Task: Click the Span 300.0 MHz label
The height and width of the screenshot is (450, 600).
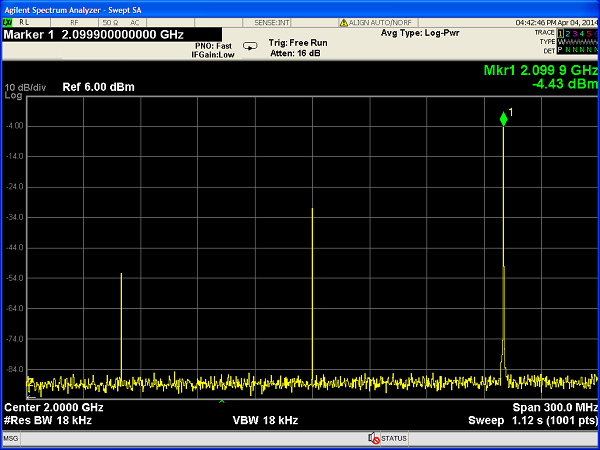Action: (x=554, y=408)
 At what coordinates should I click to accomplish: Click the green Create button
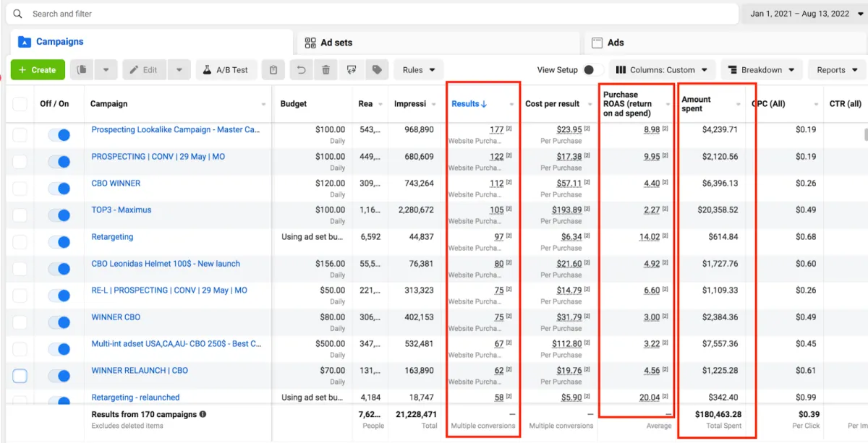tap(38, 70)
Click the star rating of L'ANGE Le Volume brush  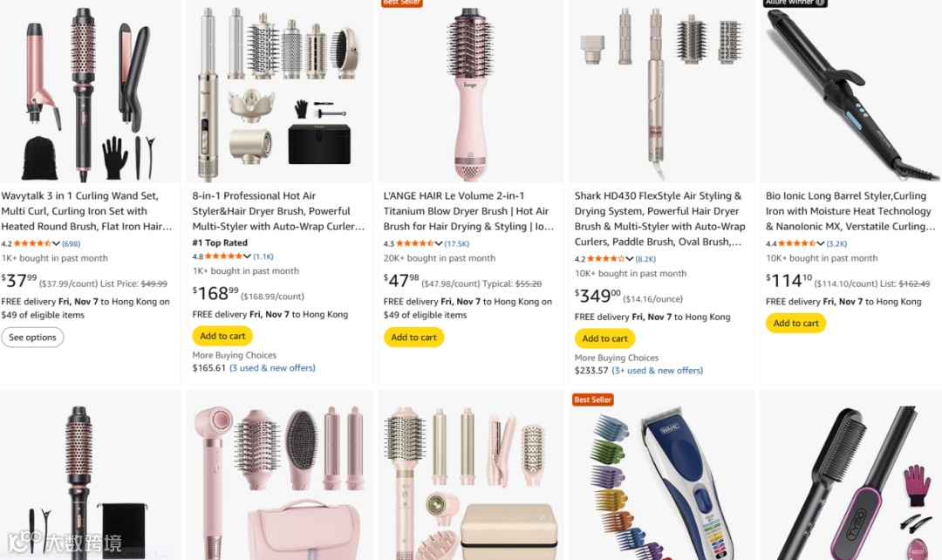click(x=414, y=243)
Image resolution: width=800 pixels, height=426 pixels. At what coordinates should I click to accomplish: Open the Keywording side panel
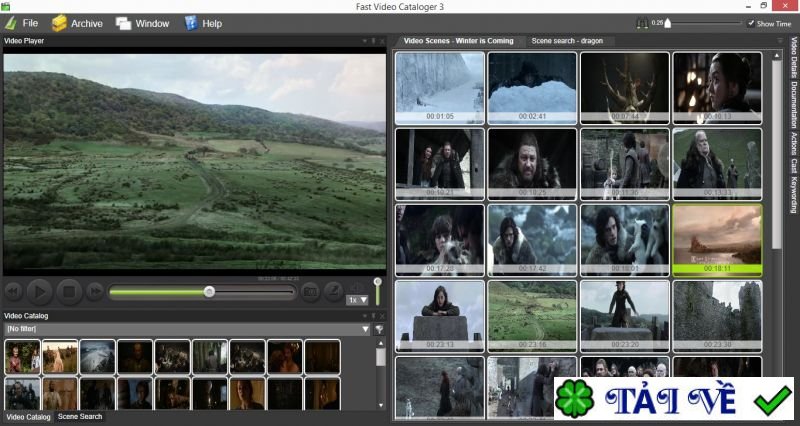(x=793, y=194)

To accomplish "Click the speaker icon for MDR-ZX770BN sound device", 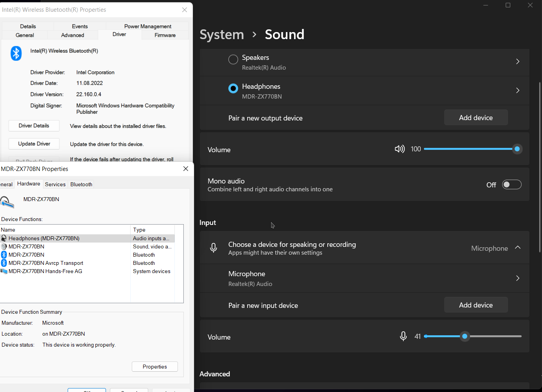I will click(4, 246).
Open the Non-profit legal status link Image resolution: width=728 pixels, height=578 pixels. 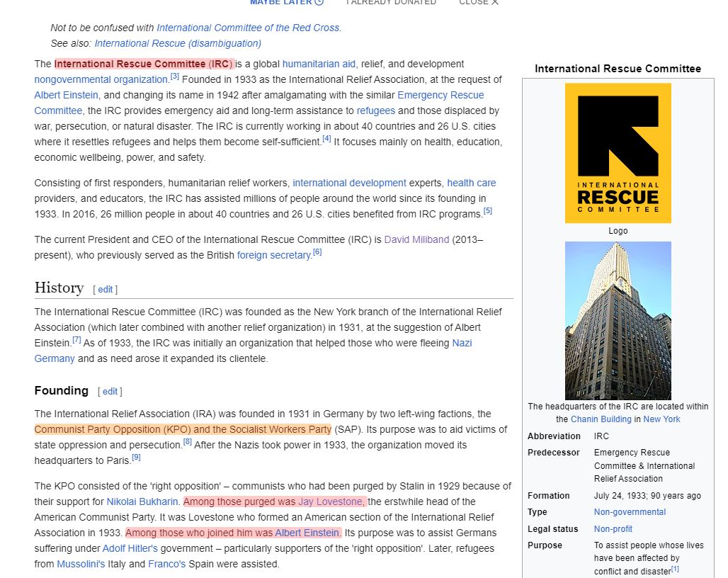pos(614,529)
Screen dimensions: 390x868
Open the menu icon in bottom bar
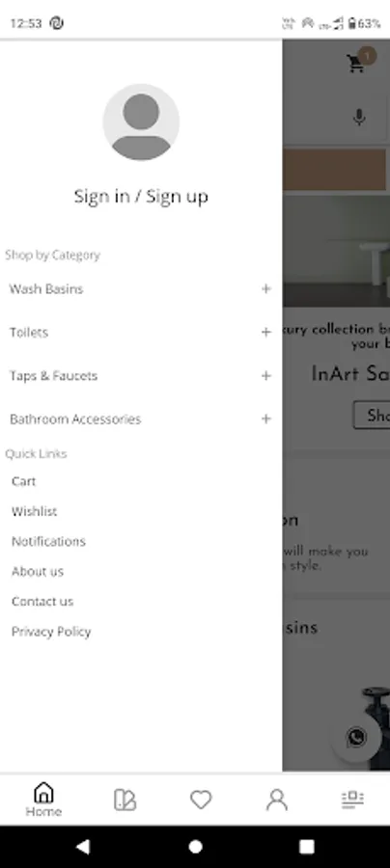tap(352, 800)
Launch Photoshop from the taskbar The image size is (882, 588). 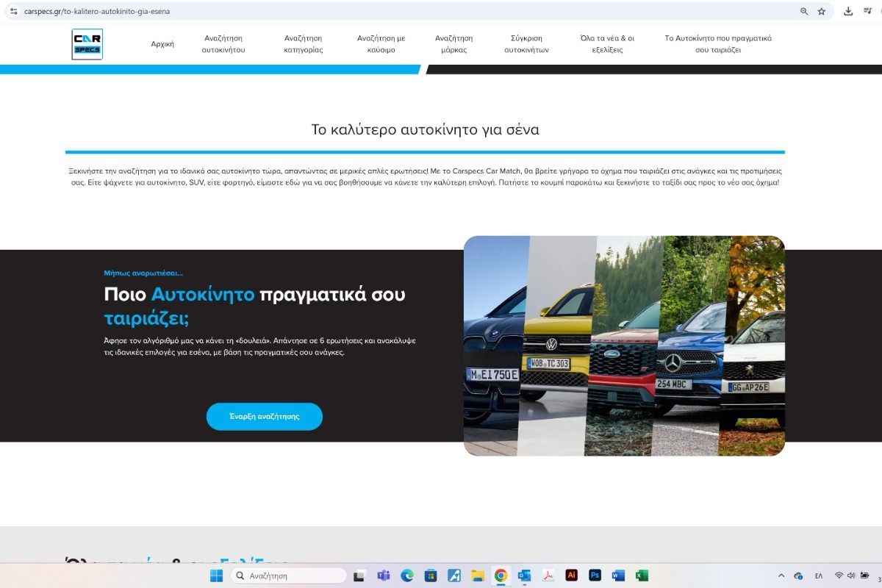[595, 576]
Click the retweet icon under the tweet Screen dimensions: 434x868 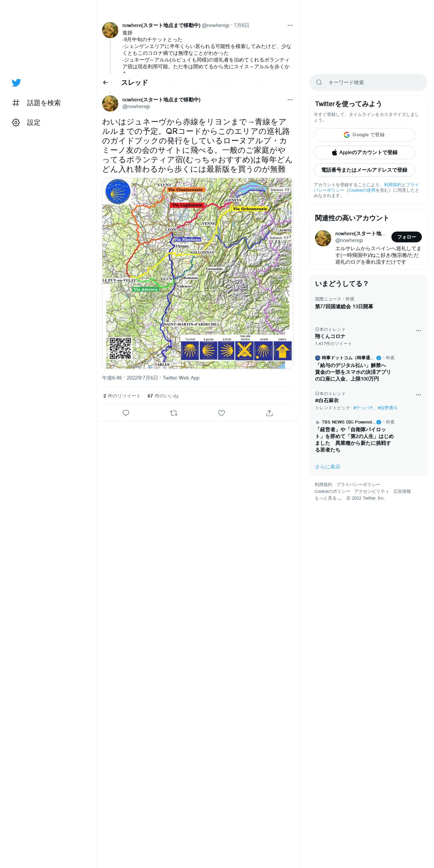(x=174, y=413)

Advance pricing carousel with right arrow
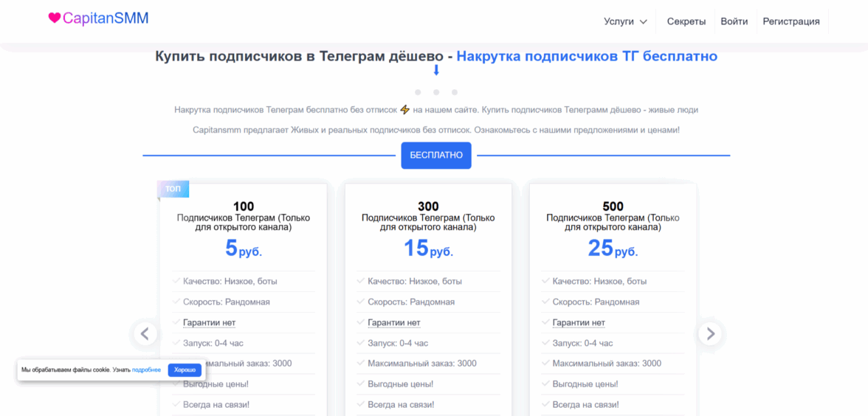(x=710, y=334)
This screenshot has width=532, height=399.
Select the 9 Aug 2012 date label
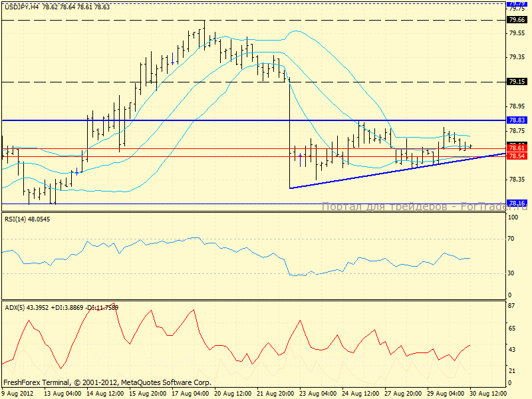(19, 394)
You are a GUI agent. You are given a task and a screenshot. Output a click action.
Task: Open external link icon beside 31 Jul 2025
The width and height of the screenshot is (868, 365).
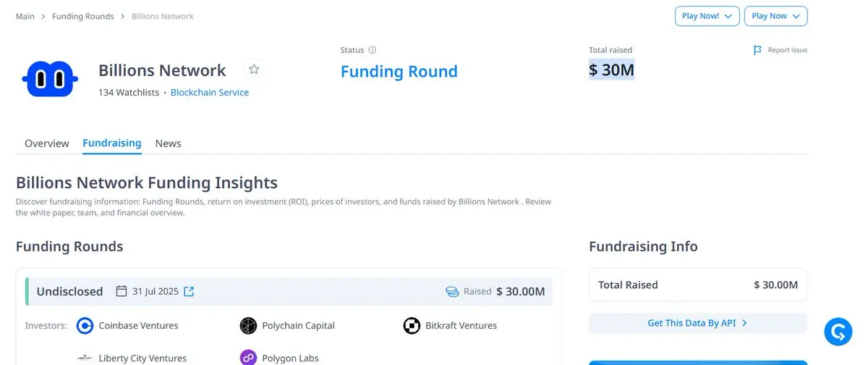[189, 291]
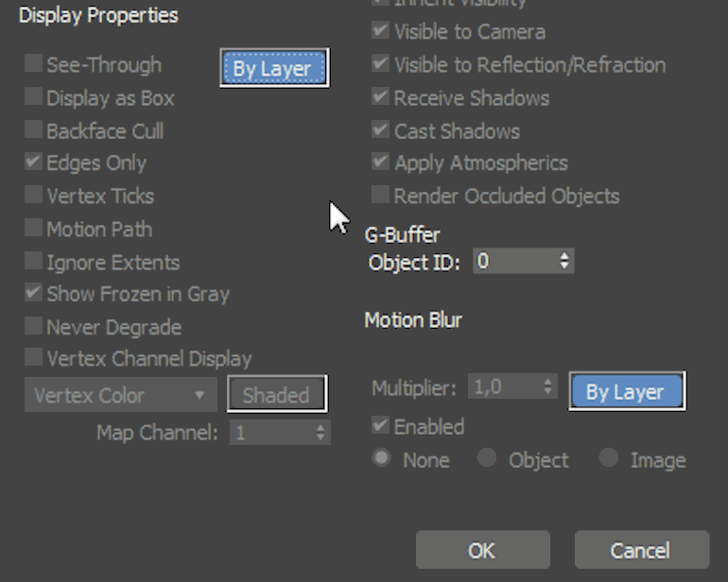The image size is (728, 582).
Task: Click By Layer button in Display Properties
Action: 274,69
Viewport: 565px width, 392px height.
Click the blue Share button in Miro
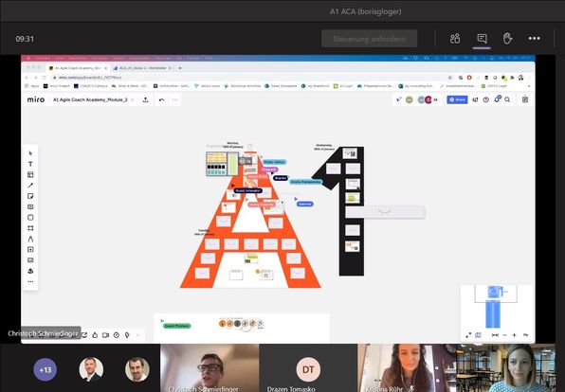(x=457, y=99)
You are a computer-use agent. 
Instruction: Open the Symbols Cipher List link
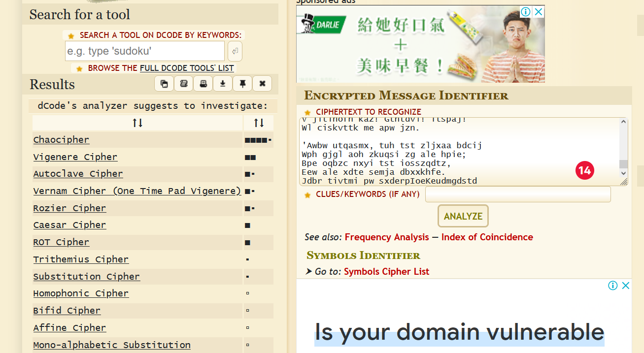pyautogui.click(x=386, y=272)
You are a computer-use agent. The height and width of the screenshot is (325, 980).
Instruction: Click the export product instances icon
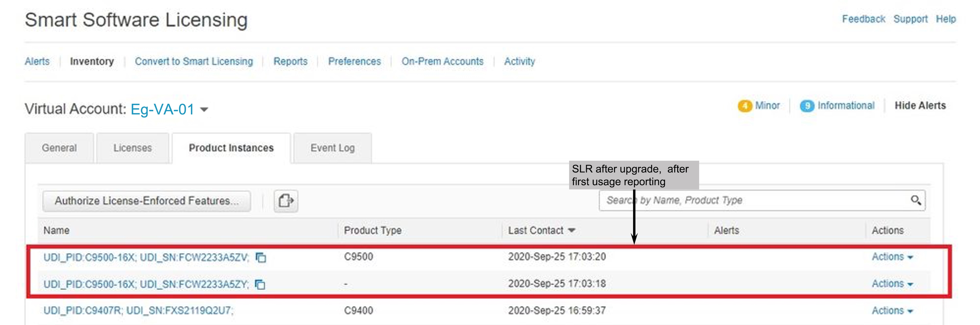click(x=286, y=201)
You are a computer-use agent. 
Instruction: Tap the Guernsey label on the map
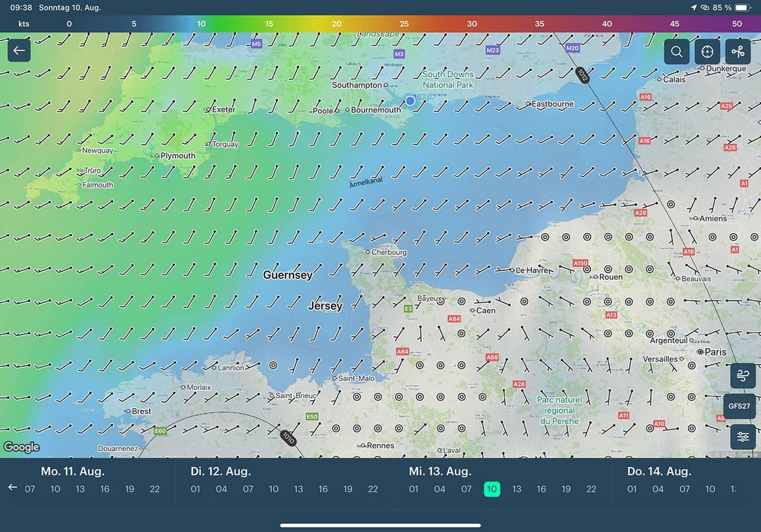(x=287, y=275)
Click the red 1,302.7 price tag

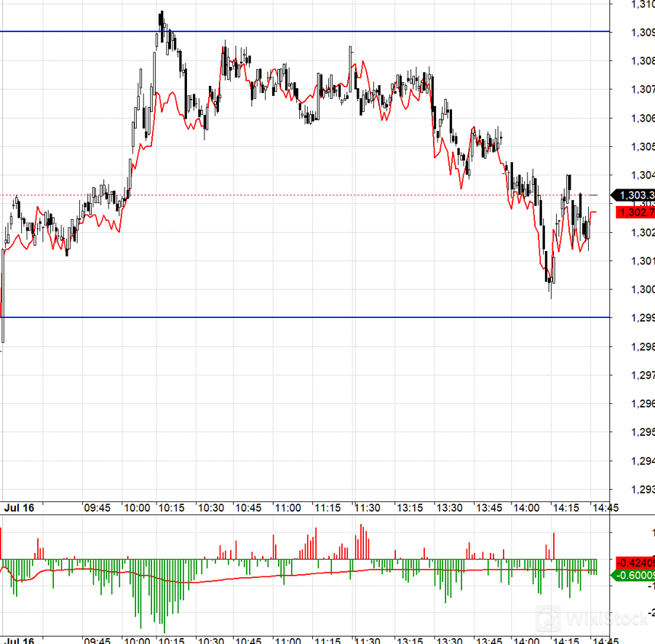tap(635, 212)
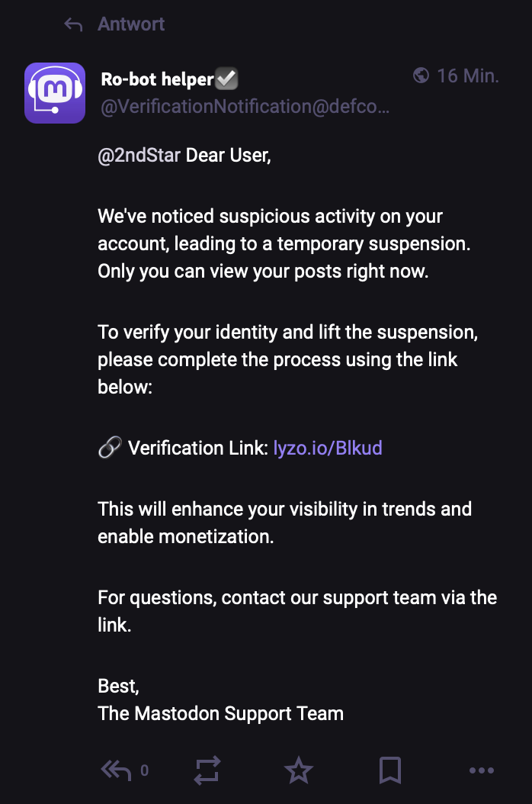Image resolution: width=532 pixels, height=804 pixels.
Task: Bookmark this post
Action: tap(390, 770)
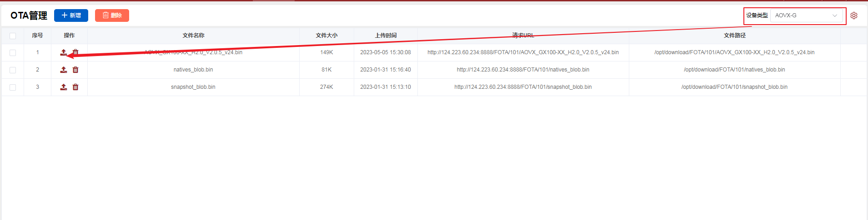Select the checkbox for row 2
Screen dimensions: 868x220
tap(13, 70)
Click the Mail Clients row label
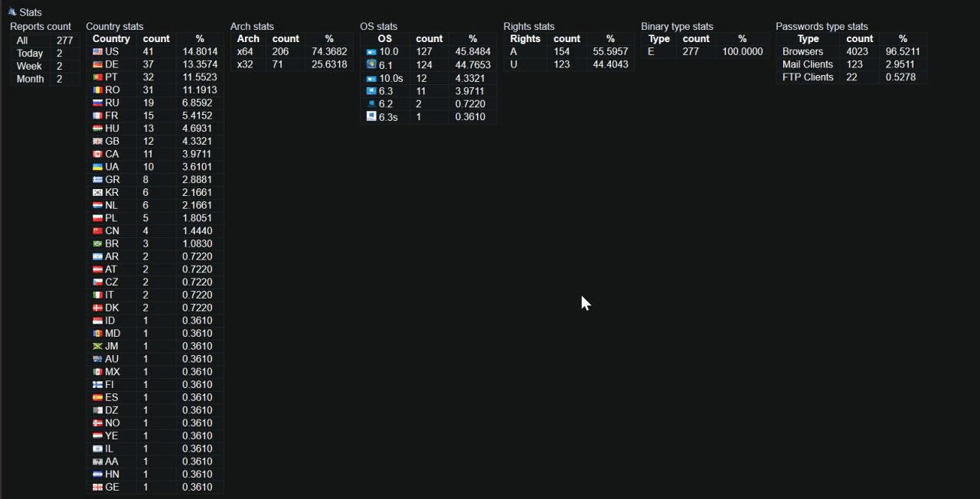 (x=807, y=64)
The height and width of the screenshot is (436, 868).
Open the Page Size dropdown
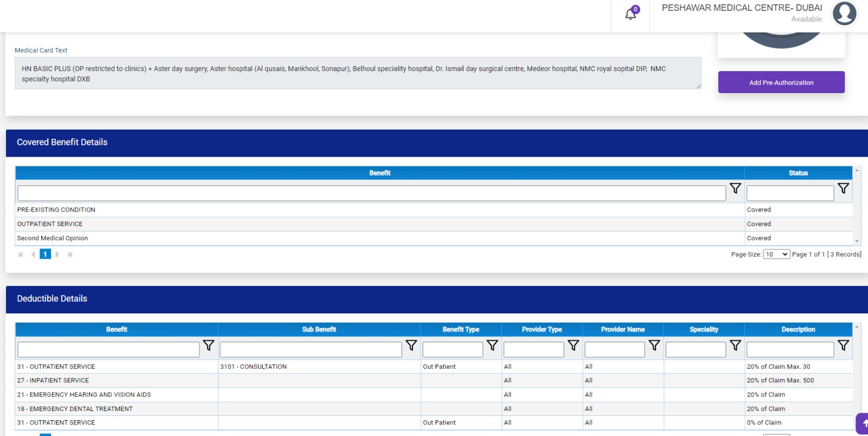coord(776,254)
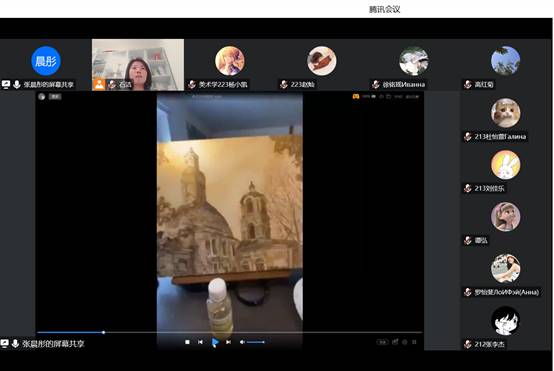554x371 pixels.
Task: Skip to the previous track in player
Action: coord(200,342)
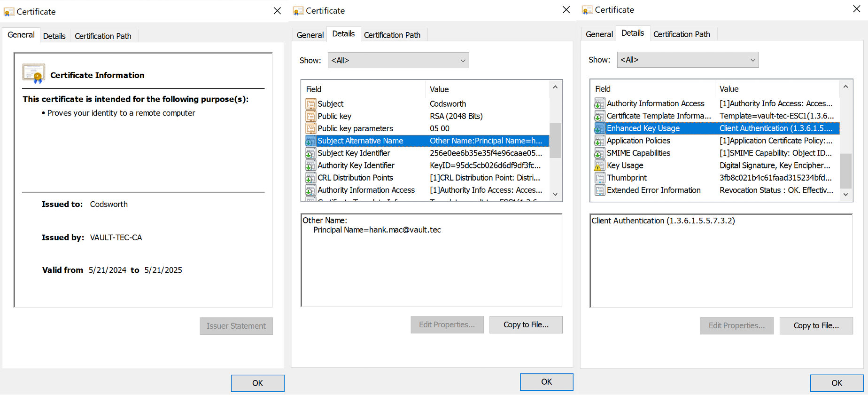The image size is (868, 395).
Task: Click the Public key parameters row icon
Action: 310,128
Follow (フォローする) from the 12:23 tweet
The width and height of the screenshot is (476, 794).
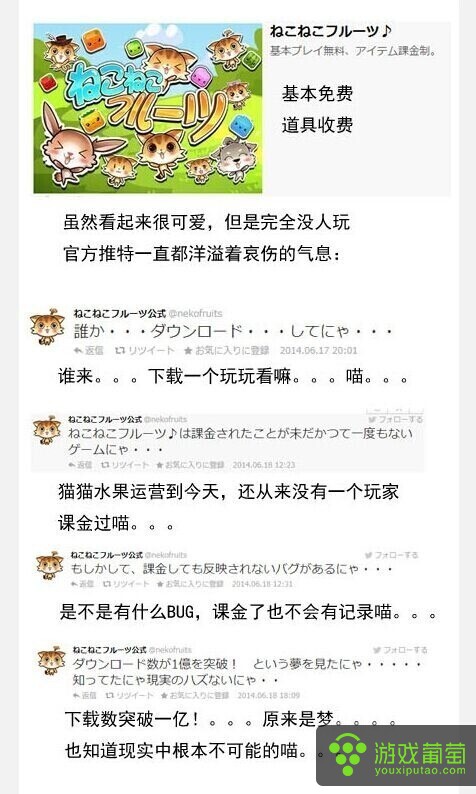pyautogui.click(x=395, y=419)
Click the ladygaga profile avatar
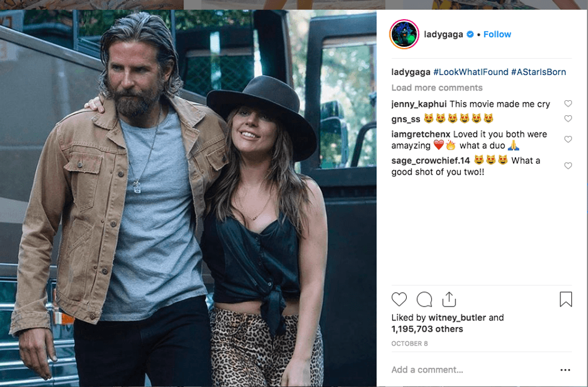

======

#### Work item:
Your answer must be a single number: the count of lines in the records that hold the word "agent".

#### Output of the exercise:
4